At that time there were more than 90 vendors packed into the space, ranging from fishmongers to Jewish delis and stalls selling dry goods. “Early photos from the market’s opening show shoppers in stylish fedoras perusing elaborately towered fruit sold by bowtied vendors,” writes local station KCET. Even architect Frank Lloyd Wright once had an office building in the space above the market.
But shortly after WWII, the area’s demographics started to change, as the wealthy moved out of the downtown area and into the suburbs. Angels Flight closed in the 1960s, and the mansions on Bunker Hill were converted to low-income housing, before being demolished and replaced by skyscrapers. During all of the changes, the market remained open, altering what it sold (and at what prices) to reflect the demographics and needs of the local community.
“When I first came to the market was 1972, and it was very different, we’ve seen many changes,” Tomas Martinez of Tacos Tumbras a Tomas told KCET. “Before we had maybe 80 percent Hispanic people, and now, it’s maybe 20 to 25 percent. We see a lot more people from all over. I think it’s the most important place in Los Angeles.”

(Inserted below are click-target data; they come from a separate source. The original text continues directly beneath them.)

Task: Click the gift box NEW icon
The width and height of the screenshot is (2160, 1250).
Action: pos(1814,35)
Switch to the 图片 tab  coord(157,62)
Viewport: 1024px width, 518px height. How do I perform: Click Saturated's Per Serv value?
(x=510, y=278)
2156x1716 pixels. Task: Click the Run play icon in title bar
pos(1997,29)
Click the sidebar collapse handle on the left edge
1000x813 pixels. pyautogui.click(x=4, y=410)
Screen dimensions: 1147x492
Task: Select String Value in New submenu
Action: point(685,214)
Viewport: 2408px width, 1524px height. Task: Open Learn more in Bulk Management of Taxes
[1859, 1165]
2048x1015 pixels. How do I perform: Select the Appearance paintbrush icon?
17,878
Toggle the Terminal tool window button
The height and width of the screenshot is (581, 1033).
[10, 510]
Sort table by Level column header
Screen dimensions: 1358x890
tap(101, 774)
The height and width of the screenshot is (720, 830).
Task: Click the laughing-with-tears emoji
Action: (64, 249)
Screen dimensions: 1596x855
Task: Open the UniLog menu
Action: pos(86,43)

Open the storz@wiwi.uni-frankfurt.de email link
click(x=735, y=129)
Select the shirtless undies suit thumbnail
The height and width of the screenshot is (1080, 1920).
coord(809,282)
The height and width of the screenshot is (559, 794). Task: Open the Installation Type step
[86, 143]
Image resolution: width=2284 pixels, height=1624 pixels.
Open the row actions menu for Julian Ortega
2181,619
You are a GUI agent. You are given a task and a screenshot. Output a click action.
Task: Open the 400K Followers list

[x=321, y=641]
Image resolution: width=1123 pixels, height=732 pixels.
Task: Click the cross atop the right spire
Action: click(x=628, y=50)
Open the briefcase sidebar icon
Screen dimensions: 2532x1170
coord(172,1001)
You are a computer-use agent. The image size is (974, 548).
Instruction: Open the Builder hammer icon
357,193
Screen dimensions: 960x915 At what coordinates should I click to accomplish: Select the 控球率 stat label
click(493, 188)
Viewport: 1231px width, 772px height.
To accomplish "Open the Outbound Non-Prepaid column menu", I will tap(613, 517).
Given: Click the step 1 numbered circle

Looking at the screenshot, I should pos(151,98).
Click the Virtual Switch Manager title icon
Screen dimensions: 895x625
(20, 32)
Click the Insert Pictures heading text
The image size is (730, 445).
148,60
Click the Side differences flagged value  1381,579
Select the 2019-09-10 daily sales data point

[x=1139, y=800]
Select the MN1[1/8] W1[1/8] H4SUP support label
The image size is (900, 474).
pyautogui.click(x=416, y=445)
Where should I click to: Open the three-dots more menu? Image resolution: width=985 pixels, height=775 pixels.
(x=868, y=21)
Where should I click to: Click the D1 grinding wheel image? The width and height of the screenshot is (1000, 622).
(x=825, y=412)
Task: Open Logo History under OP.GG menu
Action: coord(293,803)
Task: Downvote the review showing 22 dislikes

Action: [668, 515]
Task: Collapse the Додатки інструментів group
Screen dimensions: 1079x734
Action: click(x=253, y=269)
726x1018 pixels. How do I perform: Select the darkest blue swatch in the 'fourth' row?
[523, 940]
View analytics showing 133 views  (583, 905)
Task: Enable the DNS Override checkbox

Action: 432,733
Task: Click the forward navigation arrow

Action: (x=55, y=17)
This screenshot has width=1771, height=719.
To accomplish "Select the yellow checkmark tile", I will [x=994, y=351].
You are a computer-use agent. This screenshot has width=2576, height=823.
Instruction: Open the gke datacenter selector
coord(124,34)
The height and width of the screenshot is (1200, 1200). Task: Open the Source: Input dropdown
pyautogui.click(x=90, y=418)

In 1984, local developer Ira Yellin bought the market, along with other iconic downtown buildings, including the Bradbury building, with the aim of restoring and preserving the area.
Since then, the Grand Central Market has faced problems, particularly during the recessions in the early 1990s and 2008. But today, the 30,000-square-foot arcade is home to more than 30 vendors. In 2014, the market as a whole was named one of the best restaurants in the country by Bon Appétit.
More than two million people visit the market each year, eating at places like breakfast favorite Egg Slut, or shopping for ingredients at longtime vendor Chiles Secos. “The current tenants reflect both the market’s recent past as a place to buy inexpensive produce and hog maw tacos and its evolution to a more gentrified food hall selling pressed juice, artisan bread and craft beer,” notes the LA Times.
As for the future of the market? In November of 2017, it was sold to Adam Daneshgar, president of Langdon Street Capital, who plans to preserve the market’s essence, while providing some minor renovations. “We just want to safeguard this place,” Daneshgar told the LA Times. “We are not looking to go in and change or overhaul anything.”